The researchers looked at luminosities, distances and colours of stars within a sphere of about 6,500 light years around the Sun and compared the data with existing stellar evolution models.   

Sagittarius consists of four globular clusters that measure some 10,000 light-years in diameter, comparing the more than 100,000 light year diameter that makes up the Milky Way. 

Despite the mammoth size difference, the notion that the dwarf galaxy may have had such an effect makes sense, according to Tomás.

‘At the beginning you have a galaxy, the Milky Way, which is relatively quiet,’ he said. 

The Milky Way has been producing stars at a constant rate for the second half of its lifetime, but they identified three bursts of enhanced star-forming activity that occurred 5.9, 1.9 and 1 billion years ago

‘After an initial violent epoch of star formation, partly triggered by an earlier merger as we described in a previous study, the Milky Way had reached a balanced state in which stars were forming steadily. 

‘Suddenly, you have Sagittarius fall in and disrupt the equilibrium, causing all the previously still gas and dust inside the larger galaxy to slosh around like ripples on the water.’ 

 In some areas of the Milky Way, these ripples would lead to higher concentrations of dust and gas, while emptying others.

The high density of material in those areas would then trigger the formation of new stars, such as our Sun.  

‘It seems not only did Sagittarius shape the structure and influenced the dynamics of how stars are moving in the Milky Way, it has also led to a build-up of the Milky Way,’ said co-author Dr Carme Gallart, also at the IAC. 

‘It seems that an important part of the Milky Way’s stellar mass was formed due to the interactions with Sagittarius and wouldn’t exist otherwise.’ 

The Sun and its planets would not exist but for Sagittarius getting trapped by the gravitational pull of the Milky Way and smashing through its disc, Dr Gallart thinks. 

‘The Sun formed at the time when stars were forming in the Milky Way because of the first passage of Sagittarius,’ she said. 

The galaxy at the front of the queue to take the blame for the warp is the Sagittarius Dwarf Spheroidal Galaxy – a close neighbour responsible for a number of collisions 

‘We don’t know if the particular cloud of gas and dust that turned into the Sun collapsed because of the effects of Sagittarius or not. 

‘But it is a possible scenario because the age of the Sun is consistent with a star formed as a result of the Sagittarius effect.’ 

Every collision stripped Sagittarius, which was only discovered in 1994, of some of its gas and dust, leaving the galaxy smaller after each passage.

Existing data suggest Sagittarius might have passed through the Milky Way again quite recently, in the last few hundred million years, and is currently very close to it. 

Astronomers think Sagittarius will gradually be completely absorbed by the Milky Way – a process which is already underway.

Gaia has already helped scientists discover other major collisions between the Milky Way and neighbouring galaxies over its long history.

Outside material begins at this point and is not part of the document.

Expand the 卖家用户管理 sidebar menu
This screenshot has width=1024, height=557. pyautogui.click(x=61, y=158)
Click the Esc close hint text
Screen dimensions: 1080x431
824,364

About 8 to 11 billion years ago another galaxy collided with the Milky Way and ‘puffed up the thick disc, filling it with stars’.

It also encountered a ghost galaxy that left ripples in its hydrogen. 

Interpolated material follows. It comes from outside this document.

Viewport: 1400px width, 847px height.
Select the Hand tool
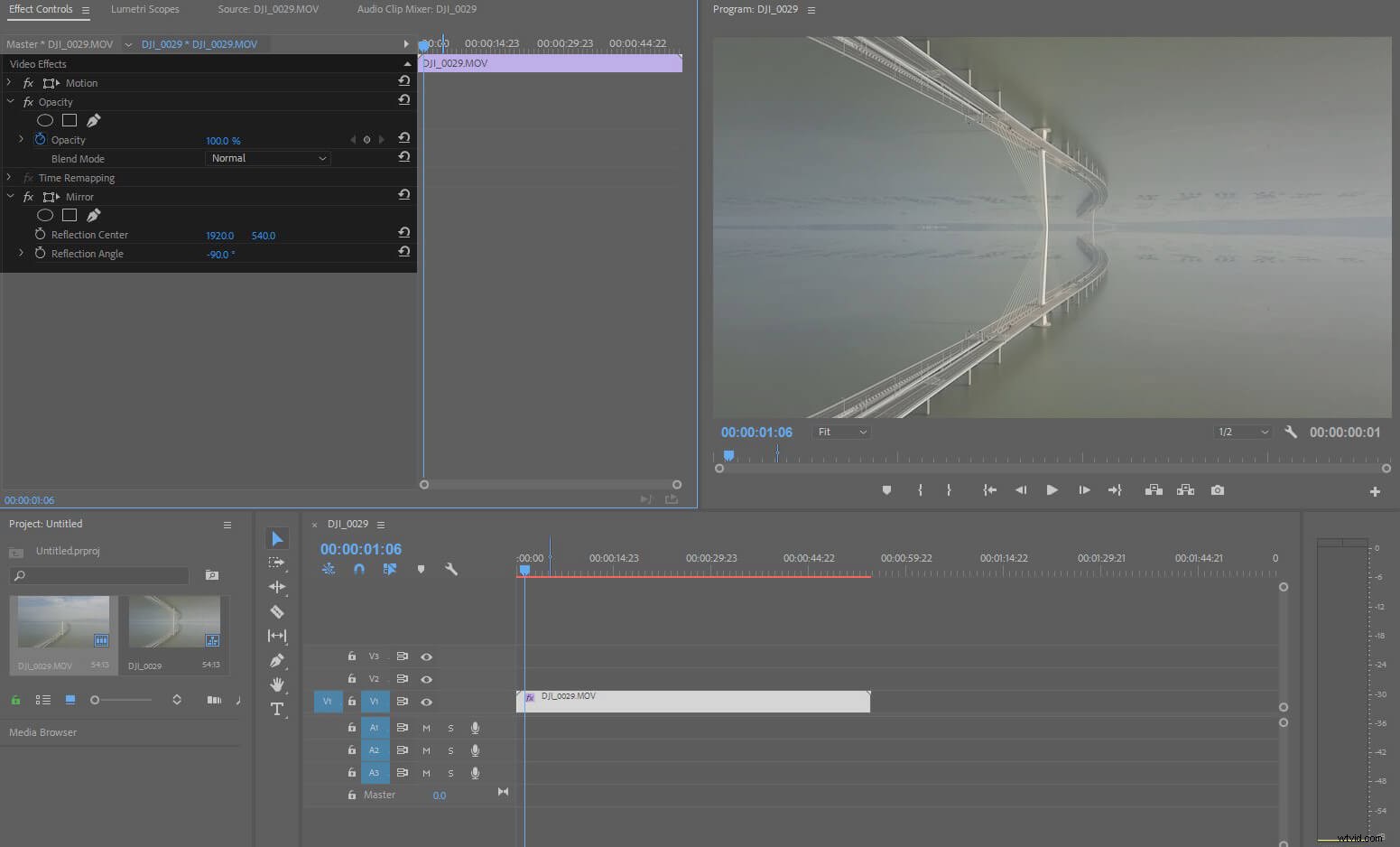(x=277, y=684)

The latest findings were published in Nature Astronomy.

WHAT IS THE EUROPEAN SPACE AGENCY’S GAIA PROBE AND WHAT IS DESIGNED TO DO?

Gaia is an ambitious mission to chart a three-dimensional map of our galaxy, the Milky Way, and in the process reveal its composition, formation and evolution.

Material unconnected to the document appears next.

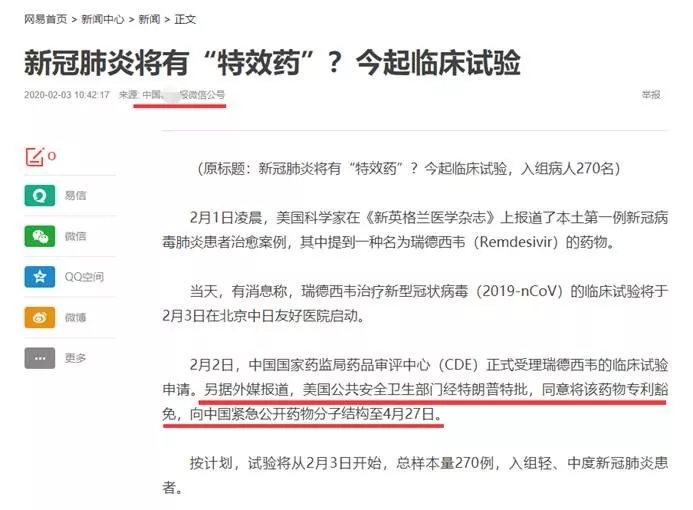Click the 微信 share label
693x510 pixels.
[76, 236]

Gaia has been circling the sun nearly a million miles beyond Earth’s orbit since its launch by the European Space Agency (ESA) in December 2013. 

On its journey, the probe has been discreetly snapping pictures of the Milky Way, identifying stars from smaller galaxies long ago swallowed up by our own.

Tens of thousands of previously undetected objects are expected to be discovered by Gaia, including asteroids that may one day threaten Earth, planets circling nearby stars, and exploding supernovas. 

Artist’s impression of Gaia mapping the stars of the Milky Way. Gaia maps the position of the Milky Way’s stars in a couple of ways. It pinpoints the location of the stars but the probe can also plot their movement, by scanning each star about 70 times

Astrophysicists also hope to learn more about the distribution of dark matter, the invisible substance thought to hold the observable universe together.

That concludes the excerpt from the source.